Hadoop single-node Environment Construction

Last Update:2015-09-20 Source: Internet

Author: User

Tags hdfs dfs hadoop mapreduce

Developer on Alibaba Coud: Build your first app with APIs, SDKs, and tutorials on the Alibaba Cloud. Read more ＞

Hadoop single-node Environment Construction

The following describes how to set and configure a single-node Hadoop on Linux, so that you can use Hadoop MapReduce and HDFS (Hadoop Distributed File System) for some simple operations.

Preparation 1) download Hadoop;
2) install JDK for your linux system, the recommended JDK version can be viewed here (http://wiki.apache.org/hadoop/HadoopJavaVersions;
3) Install ssh for your system. Set environment variable 1) set JDK information for Hadoop:
Export JAVA_HOME =/usr/java/latest
2) decompress Hadoop to a directory, such as the/usr/test directory.
Then edit the file/etc/profile to add:
Export HADOOP_INSTALL =/usr/test/hadoop-2.7.1
Export PATH = $ PATH: $ HADOOP_INSTALL/bin
Save the file, and then use the command source/etc/profile to re-compile and make the configuration take effect.
Run the following command. If the configuration is correct, the Hadoop version information is correctly output:
Hadoop version single-node mode by default, Hadoop has been configured to single-node mode, so no additional configuration is required.
The following example shows how to create an input directory, put some files, and run Hadoop:

$ Mkdir input
$ Cp etc/hadoop/*. xml input
$ Bin/hadoop jar share/hadoop/mapreduce/hadoop-mapreduce-examples-2.7.1.jar grep input output 'dfs [a-z.] +'
$ Cat output /*

Pseudo-distributed Hadoop can also be run in a pseudo-distributed environment. Each Hadoop node is an independent Java Process. The configuration files to be configured include:
Etc/hadoop/core-site.xml:

<Configuration>
<Property>
<Name> fs. defaultFS </name>
<Value> hdfs :/// localhost: 9000 </value>
</Property>
</Configuration>

Etc/hadoop/hdfs-site.xml:

<Configuration>
<Property>
<Name> dfs. replication </name>
<Value> 1 </value>
</Property>
</Configuration>

Set ssh to log on without a key. Use the following method to check whether you can access ssh without a key:

$ Ssh localhost

If you cannot access data without a key, run the following command:

$ Ssh-keygen-t dsa-p'-f ~ /. Ssh/id_dsa
$ Cat ~ /. Ssh/id_dsa.pub> ~ /. Ssh/authorized_keys
$ Export HADOOP \ _ PREFIX =/usr/local/hadoop

Run a local MaReduce task.

1) format the File System

$ Bin/hdfs namenode-format

2) Enable the NameNode and DataNode genie processes.

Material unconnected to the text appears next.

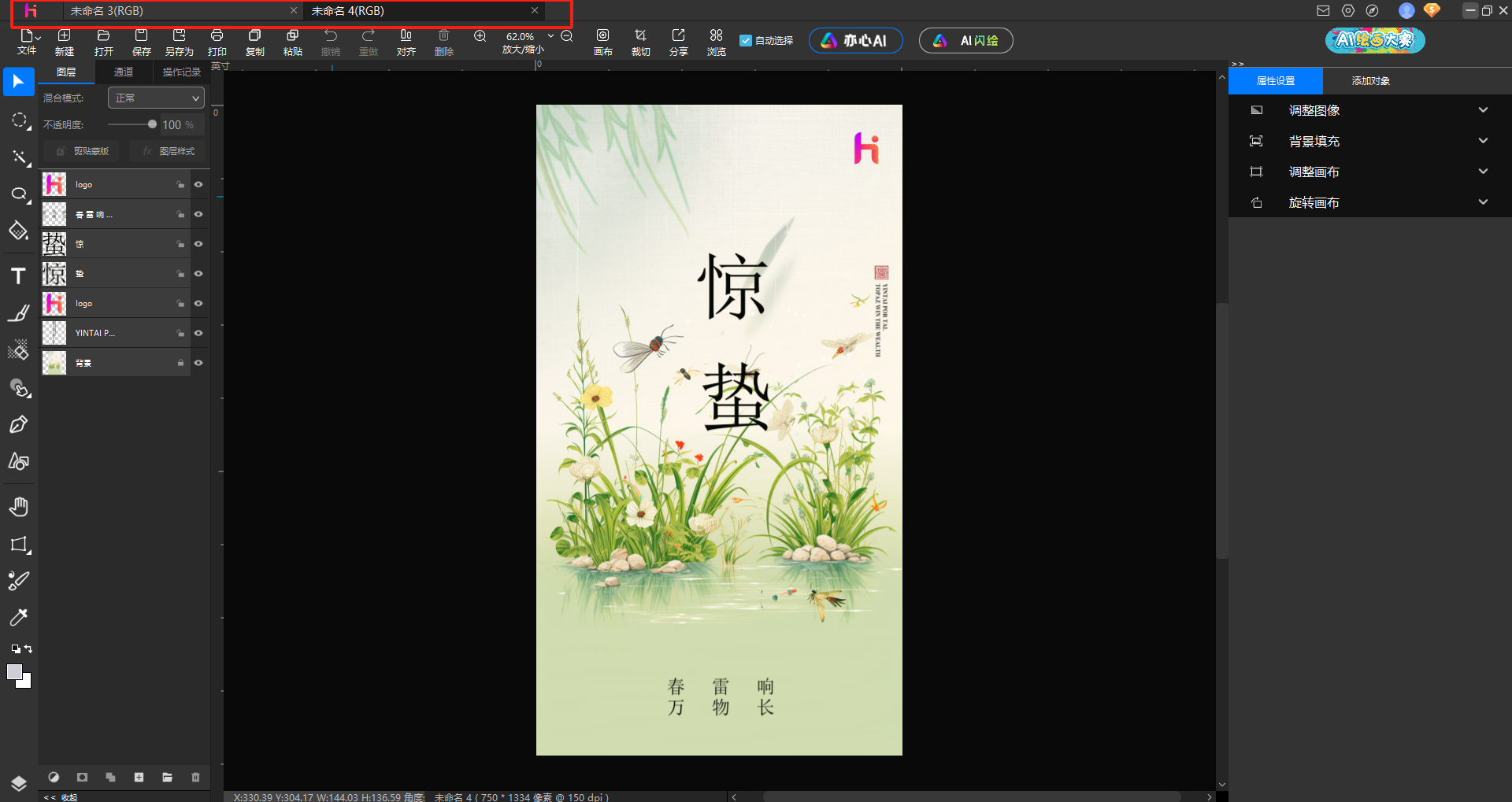The width and height of the screenshot is (1512, 802).
Task: Open the 裁切 crop tool in the toolbar
Action: tap(640, 40)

If the Error "localhost: Error: JAVA_HOME is not set and cocould not be found" appears ", you can configure "export JAVA_HOME =/usr/java/latest" directly in the libexec/hadoop-config.sh ".
The hadoop genie process logs are recorded in the $ HADOOP_LOG_DIR folder. The default value is $ HADOOP_HOME/logs.
3) view the NameNode web interface. The default value is:

-NameNode-http: // localhost: 50070/

4) Specify the HDFS folder used to execute MapReduce tasks

$ Bin/hdfs dfs-mkdir/user
$ Bin/hdfs dfs-mkdir/user/<username>

5) copy the input file to the Distributed File System

$ Bin/hdfs dfs-put etc/hadoop input

Input must be created on the hdfs File System

6) Running examples

$ Bin/hadoop jar share/hadoop/mapreduce/hadoop-mapreduce-examples-2.7.1.jar grep input output 'dfs [a-z.] +'

Note that the input and output correspond to the hdfs folder.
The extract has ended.